++++ GIVEN TEXT ++++

Are you kidding me? Primarch adrenaline? Read that passage again, your seriosuly misreading that if you think thats saying adrenaline.


----------



## Warlock in Training (Jun 10, 2008)

Angel of Blood said:


> Seriously? In the first fight Fulgrim definitely had a blade, Ferrus subsequently destroys the blade and then he knocks him out with the hammer.
> 
> Are you kidding me? Primarch adrenaline? Read that passage again, your seriously misreading that if you think thats saying adrenaline.


Are you kidding me? Fulgrim didnt win the first fight fair either? Also why not Adrenalin? The Daemon gave Fulgrim no extra power at all. All it ever did was push Fulgrim to the savage edge. I think you read too much into it. It read "Diabolical strength flooded his limbs" and before that reads "Fulgrim felt a monstrous presence swell around him, its power and nameless essence more intoxicating and dreadful than anything he could ever imagine."

++++ DATA EXCERPT ++++

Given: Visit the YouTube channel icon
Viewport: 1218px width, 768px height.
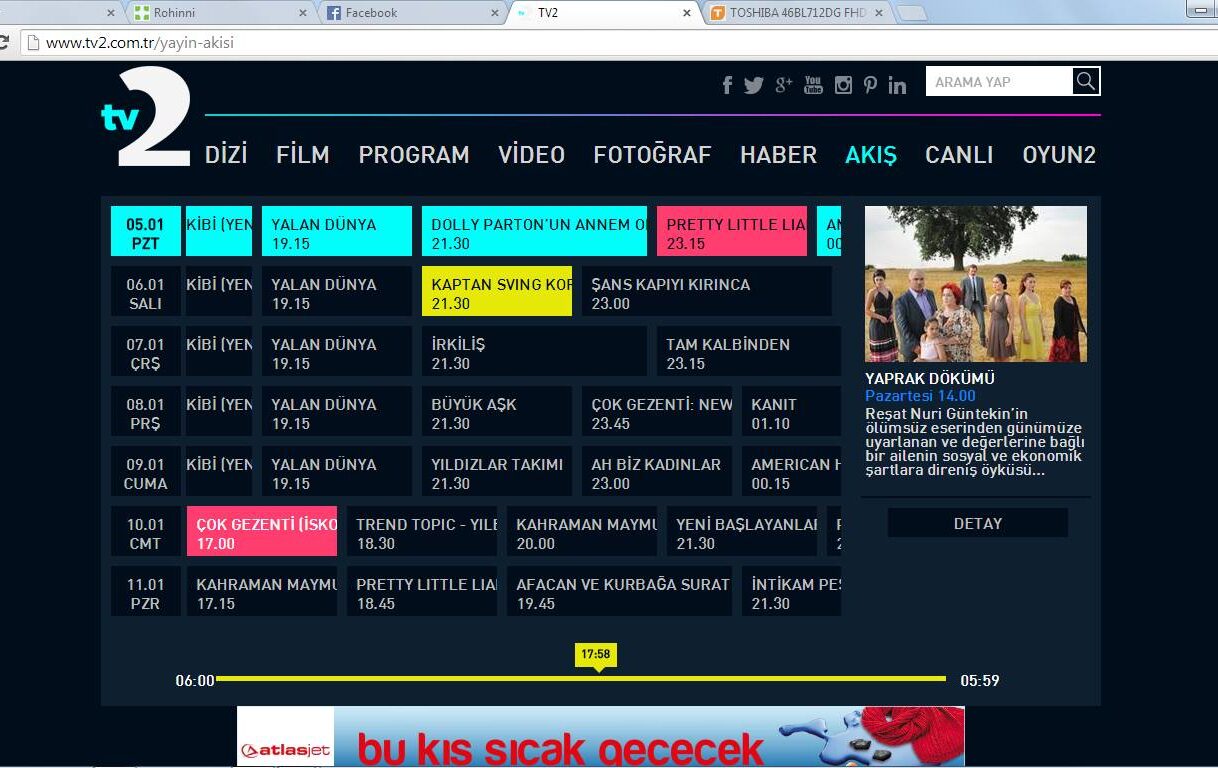Looking at the screenshot, I should (813, 85).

++++

◆ EXERCISE SET
• 1. In the forum thread, swap "hammer" for "mace" and write out everything from "Angel of Blood" down to "with the hammer.".
• 2. Decide whether each statement agrees with the forum thread, and answer yes or no with the exact words that settle it. (a) In the quoted post, Ferrus destroys Fulgrim's blade in the first fight. (b) The reply following the quoted post says the Daemon gave Fulgrim extra power. (c) The reply quotes the words "Diabolical strength flooded his limbs."

◆ ANSWERS TO THE TASKS
• 1.
Angel of Blood said:


> Seriously? In the first fight Fulgrim definitely had a blade, Ferrus subsequently destroys the blade and then he knocks him out with the mace.

• 2.
(a) Yes: "Ferrus subsequently destroys the blade"
(b) No: "The Daemon gave Fulgrim no extra power at all."
(c) Yes: "It read "Diabolical strength flooded his limbs""